Low-pressure Area - Formation

Formation

Cyclogenesis is the development strengthening of cyclonic circulations, or low-pressure areas, within the atmosphere. Cyclogenesis is the opposite of cyclolysis, and has an anticyclonic (high pressure system) equivalent which deals with the formation of high pressure areas—Anticyclogenesis. Cyclogenesis is an umbrella term for several different processes, all of which result in the development of some sort of cyclone. The term cyclone is used where circular pressure systems flow in the direction of the Earth's rotation, which normally coincides with areas of low pressure. The largest low-pressure systems are cold-core polar cyclones and extratropical cyclones which lie on the synoptic scale. Warm-core cyclones such as tropical cyclones, mesocyclones, and polar lows lie within the smaller mesoscale. Subtropical cyclones are of intermediate size. Cyclogenesis can occur at various scales, from the microscale to the synoptic scale. Larger scale troughs, which are also called Rossby waves, are synoptic in scale. Shortwave troughs embedded within the flow around larger scale troughs are smaller in scale, or mesoscale in nature. Both Rossby waves and shortwaves embedded within the flow around Rossby waves migrate equatorward of the polar cyclones located in both the Northern and Southern hemispheres. All share one important aspect, that of upward vertical motion within the troposphere. Such upward motions decrease the mass of local atmospheric columns of air, which lower surface pressure.

Extratropical cyclones form as waves along weather fronts due to a passing by shortwave aloft or upper level jet streak before occluding later in their life cycle as cold core cyclones. Polar lows are small-scale, short-lived atmospheric low-pressure systems that are found over the ocean areas poleward of the main polar front in both the Northern and Southern Hemispheres. They are part of the larger class of mesoscale weather systems. Polar lows can be difficult to detect using conventional weather reports and are a hazard to high-latitude operations, such as shipping and gas and oil platforms. They are vigorous systems that have near-surface winds of at least 17 metres per second (38 mph).

Tropical cyclones form due to latent heat driven by significant thunderstorm activity, and are warm core with well-defined circulations. Certain criteria need to be met for their formation.
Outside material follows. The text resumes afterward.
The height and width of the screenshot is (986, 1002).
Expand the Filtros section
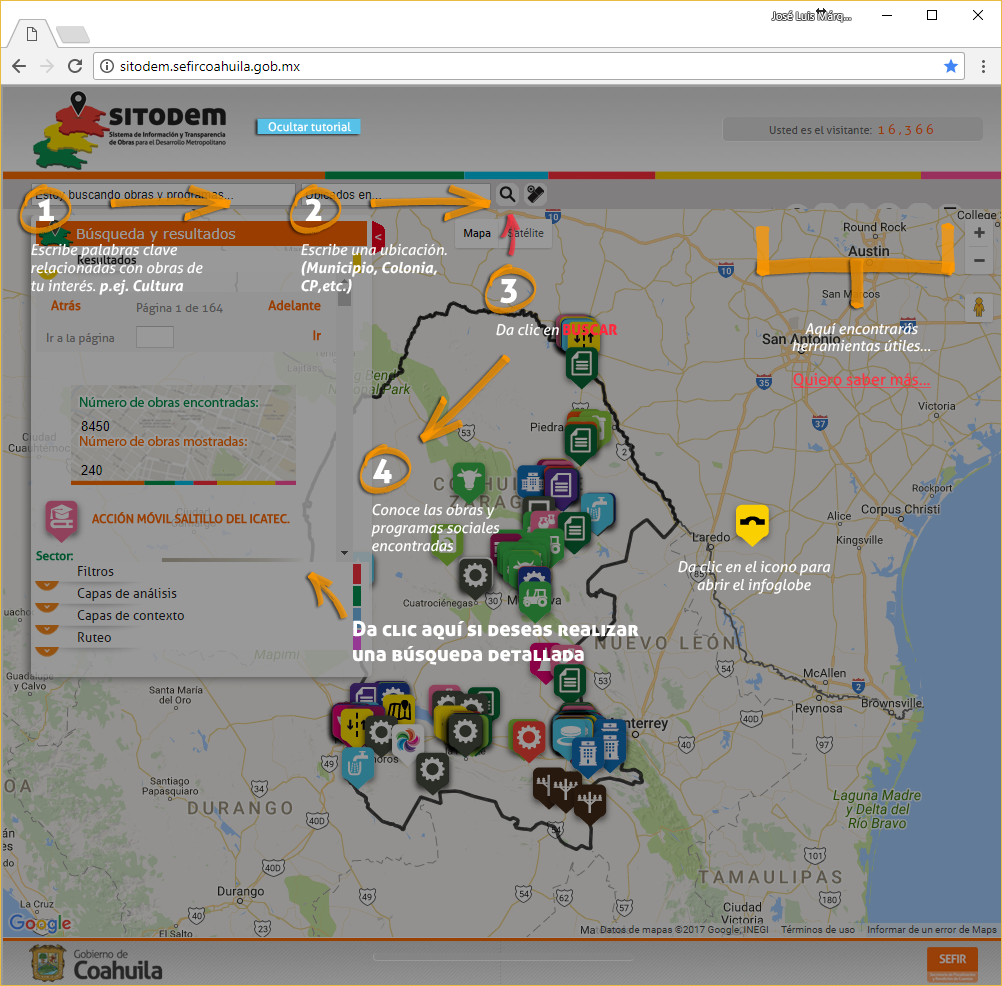(95, 572)
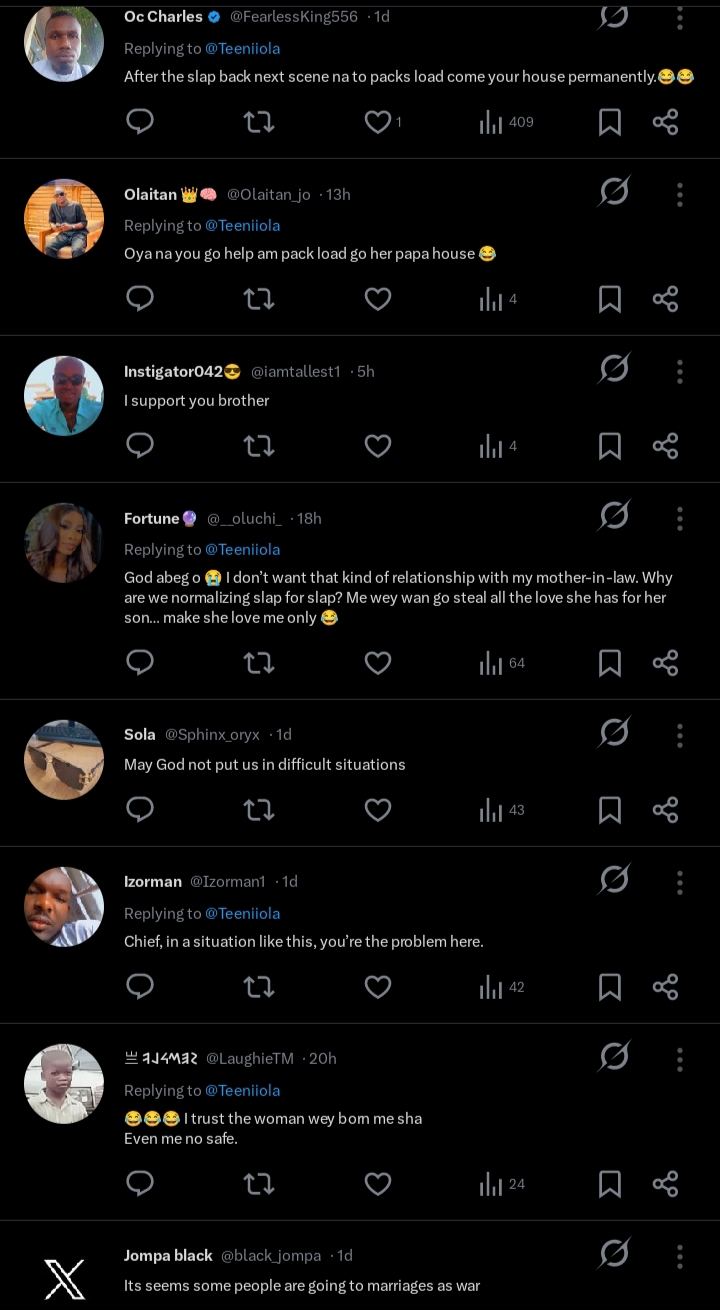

In most situations, water temperatures of at least 26.5 °C (79.7 °F) are needed down to a depth of at least 50 m (160 ft); waters of this temperature cause the overlying atmosphere to be unstable enough to sustain convection and thunderstorms. Another factor is rapid cooling with height, which allows the release of the heat of condensation that powers a tropical cyclone. High humidity is needed, especially in the lower-to-mid troposphere; when there is a great deal of moisture in the atmosphere, conditions are more favorable for disturbances to develop. Low amounts of wind shear are needed, as high shear is disruptive to the storm's circulation. Lastly, a formative tropical cyclone needs a pre-existing system of disturbed weather, although without a circulation no cyclonic development will take place. Mesocyclones form as warm core cyclones over land, and can lead to tornado formation. Waterspouts can also form from mesocyclones, but more often develop from environments of high instability and low vertical wind shear.

In deserts, lack of ground and plant moisture that would normally provide evaporative cooling can lead to intense, rapid solar heating of the lower layers of air. The hot air is less dense than surrounding cooler air. This, combined with the rising of the hot air, results in a low-pressure area called a thermal low. Monsoon circulations are caused by thermal lows which form over large areas of land and their strength is driven by how land heats quicker than the surrounding nearby ocean. This creates a steady wind blowing toward the land, bringing the moist near-surface air over the oceans with it. Similar rainfall is caused by the moist ocean air being lifted upwards by mountains, surface heating, convergence at the surface, divergence aloft, or from storm-produced outflows at the surface. However the lifting occurs, the air cools due expansion in lower pressure, which in turn produces condensation. In winter, the land cools off quickly, but the ocean keeps the heat longer due to its higher specific heat. The hot air over the ocean rises, creating a low-pressure area and a breeze from land to ocean while a large area of drying high pressure is formed over the land, increased by wintertime cooling. Monsoons are similar to sea and land breezes, a term usually referring to the localized, diurnal (daily) cycle of circulation near coastlines everywhere, but they are much larger in scale, stronger and seasonal.